There are also evidence-based reasons to doodle when we are listening to a lecture or making a plan. Sketch a picture. Use colour. These things help us remember later. And yes, make the lists. Those list-makers among us can take a bow. It is a fallacy to think that we should not forget all the little things we need to do. Apparently, the brain likes lists.
A Favourite Tip
But one of my favourites is don’t put it down, put it away. Or follow through with your action from beginning to end. When I do this, my life is better. Sounds so simple so why don’t I do it all the time? Some of the reasons include rushing, being tired, the table being close by, and cramming too many things together, so I will just put it here for now...but very quickly, there is a pile.

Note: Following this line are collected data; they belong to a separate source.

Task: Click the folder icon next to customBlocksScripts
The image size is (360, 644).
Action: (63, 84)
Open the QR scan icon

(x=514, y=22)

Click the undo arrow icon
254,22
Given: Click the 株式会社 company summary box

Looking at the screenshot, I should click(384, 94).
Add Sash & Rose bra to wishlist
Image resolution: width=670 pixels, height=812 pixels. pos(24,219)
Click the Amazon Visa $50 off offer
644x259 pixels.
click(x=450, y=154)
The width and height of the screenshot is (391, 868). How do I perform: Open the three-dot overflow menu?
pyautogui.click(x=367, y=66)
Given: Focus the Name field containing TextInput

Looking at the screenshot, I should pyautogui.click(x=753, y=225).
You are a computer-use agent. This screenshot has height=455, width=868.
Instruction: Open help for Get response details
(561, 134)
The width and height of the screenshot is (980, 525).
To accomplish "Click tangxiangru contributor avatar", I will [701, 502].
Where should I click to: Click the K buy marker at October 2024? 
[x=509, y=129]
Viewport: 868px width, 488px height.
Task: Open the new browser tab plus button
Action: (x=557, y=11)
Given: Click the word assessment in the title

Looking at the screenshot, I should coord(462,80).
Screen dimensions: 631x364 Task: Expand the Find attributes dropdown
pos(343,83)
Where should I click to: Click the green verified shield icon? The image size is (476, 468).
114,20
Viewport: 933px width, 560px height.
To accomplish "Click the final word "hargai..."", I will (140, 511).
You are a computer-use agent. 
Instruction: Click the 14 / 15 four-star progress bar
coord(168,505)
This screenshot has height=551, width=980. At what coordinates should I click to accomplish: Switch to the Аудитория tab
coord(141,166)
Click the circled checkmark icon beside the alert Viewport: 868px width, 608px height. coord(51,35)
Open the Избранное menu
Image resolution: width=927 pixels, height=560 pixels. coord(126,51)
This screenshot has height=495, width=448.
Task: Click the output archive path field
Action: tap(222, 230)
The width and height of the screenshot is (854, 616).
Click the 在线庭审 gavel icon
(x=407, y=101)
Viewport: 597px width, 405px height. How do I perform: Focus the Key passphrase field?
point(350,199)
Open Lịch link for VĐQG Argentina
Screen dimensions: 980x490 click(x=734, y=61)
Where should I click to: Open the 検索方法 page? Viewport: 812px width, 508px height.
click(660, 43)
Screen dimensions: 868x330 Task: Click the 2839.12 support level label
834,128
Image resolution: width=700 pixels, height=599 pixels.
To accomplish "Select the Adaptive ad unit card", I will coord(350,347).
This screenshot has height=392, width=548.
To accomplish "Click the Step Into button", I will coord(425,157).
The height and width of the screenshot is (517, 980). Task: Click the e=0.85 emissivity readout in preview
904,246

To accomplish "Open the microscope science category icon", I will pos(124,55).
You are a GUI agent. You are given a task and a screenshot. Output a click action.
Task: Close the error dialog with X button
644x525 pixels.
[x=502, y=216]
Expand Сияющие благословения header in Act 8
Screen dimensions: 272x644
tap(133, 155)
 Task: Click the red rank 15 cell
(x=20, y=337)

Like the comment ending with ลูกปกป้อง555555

When it is hot and humid in the summer, I can barely manage the essentials. Now, however, the days can be hot, but the nights are cool and the humidity is low. This is my window of opportunity to regroup, plan, file, and donate. A self I am more satisfied with. I don’t mean better. There are all kinds of super-organized people who aren’t easy to be around, but there is a happy medium. In the spring and fall, I shift more towards the maxim – don’t put it down, put it away. It reduces my internal angst and frees up time because I can easily find things. Everything has a home, and I am more apt to put it there. Frankly, I love that.
Letting go of things is the most challenging. And it doesn’t have to be an ascetic’s life. The Gentle Art of Swedish Death Cleaning is an inspiring little book to consider how to part with “stuff” that you no longer need, nobody wants and takes energy to care for. It isn’t depressing, either. Instead, it helps free up our space and energy and gives our family the ultimate gift: a relatively orderly departure, when that time comes.
And while we are living, we have the luxury of less is more. An aesthetic of beauty, simplicity and letting go. It is easy for some to do this and make it a lifestyle. It’s easy for me to do it but harder to maintain after the euphoria has died off and I get in my own way with competing purposes.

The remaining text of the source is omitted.